- [EXERCISE PROMPT]: Reproduce all the entries exactly.
*** GIVEN DATA ***
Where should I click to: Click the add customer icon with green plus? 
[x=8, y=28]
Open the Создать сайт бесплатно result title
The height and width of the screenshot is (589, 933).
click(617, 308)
*** End of GIVEN DATA ***
- [EXERCISE SOLUTION]:
Where should I click to: Click the add customer icon with green plus? 
[x=8, y=28]
Open the Создать сайт бесплатно result title
The height and width of the screenshot is (589, 933).
click(617, 308)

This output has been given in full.